Constructions

Abstract

As in many mathematical subjects, a characterization of a class of objects is more precise and interesting if it can lead to construing all such objects, in particular, when the obtained constructions can also help to find other properties of the objects or to give a more detailed classification of them. Conversely, a construction itself can help to define new and maybe interesting objects to be further studied (and maybe, construed with a smarter technique).

The first natural idea to construe nearrings is to choose an additive group [G; +] and try to define a product fulfilling required properties, also because many mathematicians are acquainted with elementary group theory. Even more simple is to start from the additive group of a vector space (or even from a vector space V) because, in this case, linear transformations (that are particular endomorphisms of [V; +]) are immediately at our disposal, and can be used as Clay functions. Also, to give an example of using this idea (and to not be too heavy writing down complex conditions), we open the chapter with a construction of an interesting local nearring and (in a very simplified form) of a nearring that forth arouses in a framework that is a bit further away from the usual nearringers’ studies.

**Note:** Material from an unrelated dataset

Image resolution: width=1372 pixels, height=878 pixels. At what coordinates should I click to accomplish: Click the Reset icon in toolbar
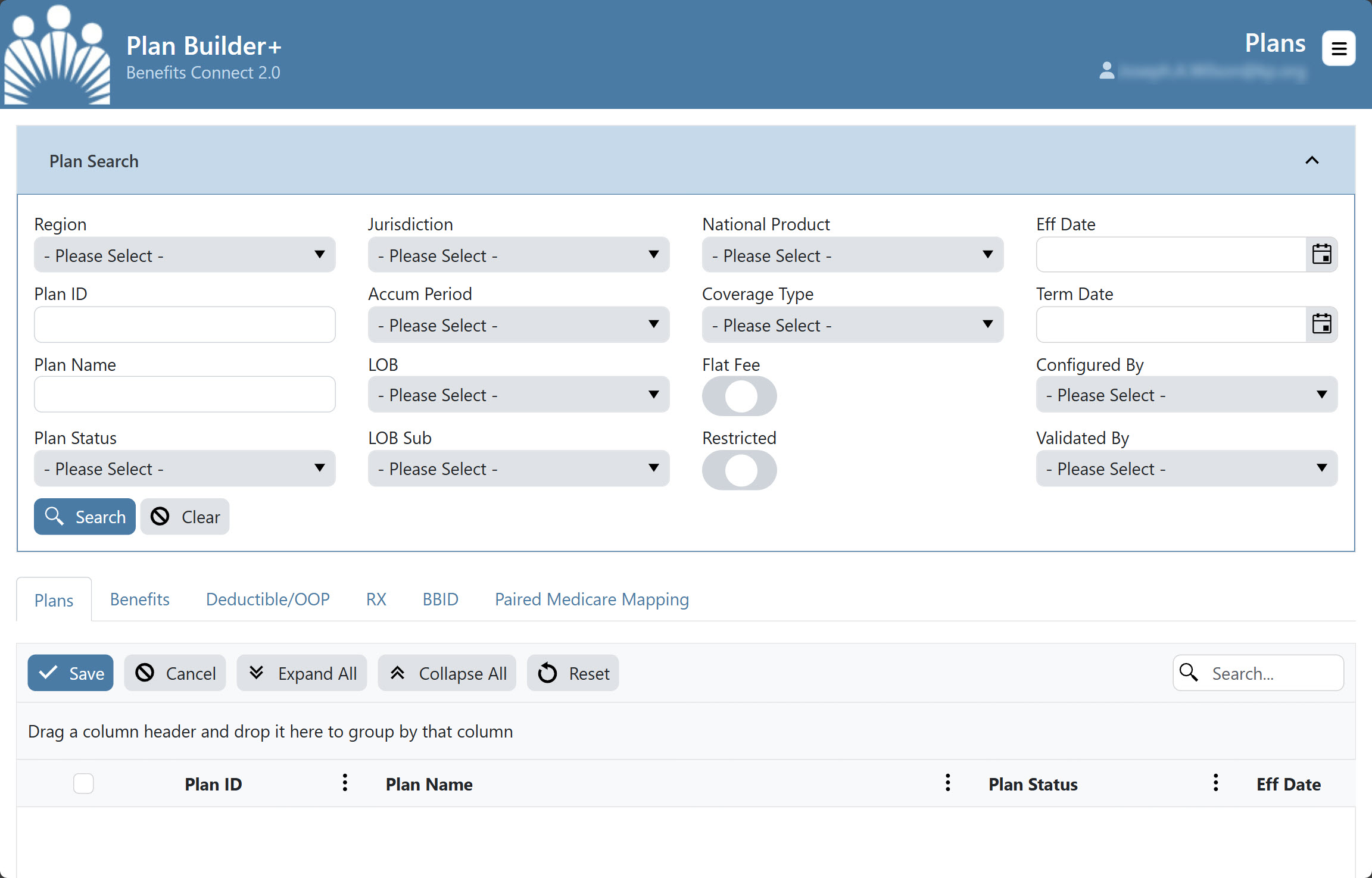pyautogui.click(x=548, y=673)
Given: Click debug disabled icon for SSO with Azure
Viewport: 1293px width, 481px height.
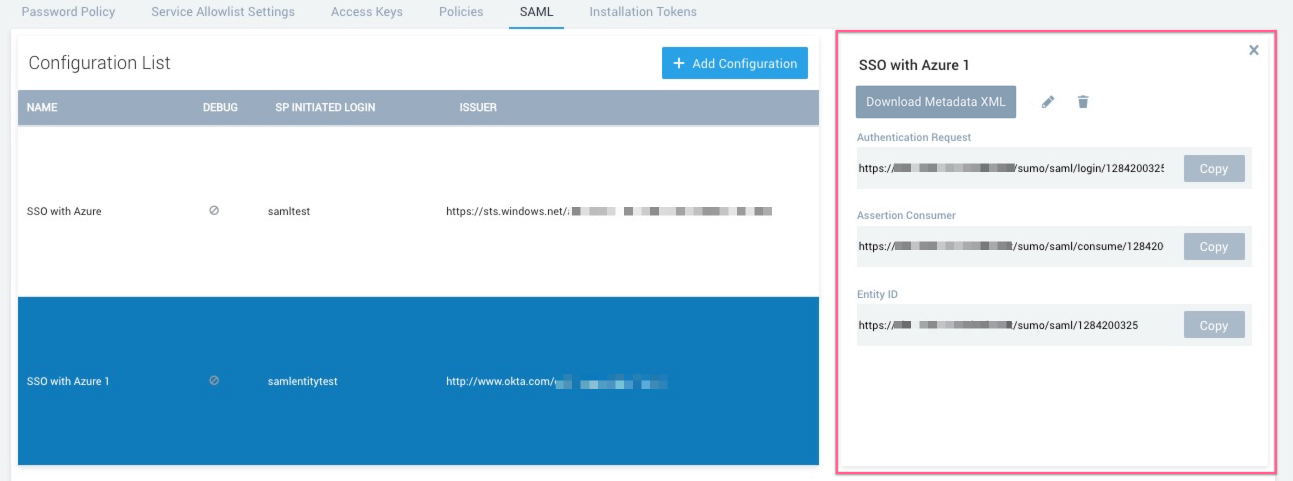Looking at the screenshot, I should (214, 211).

We can read as a generalization of the previous ideas some constructions obtained by starting from a direct (or semidirect) sum of additive groups; some of them can be obtained by “composition” of other nearrings using variations of classical compositions of additive groups or of multiplicative semigroups.

As usual, only the simpler remarks are given, to be also used as examples of natural techniques.

The first section of this chapter closes with a more sophisticated construction of a group-theoretical source, pointing out some nearrings fulfilling peculiar properties.

The second section is devoted to the analysis of certain nearrings arising from the theory of automata: they are examples of the idea of define a nearring [N; +, ·] starting from a group [G; +] and defining a product by xy = α(x) + β(y) for suitable functions α, β from G to G.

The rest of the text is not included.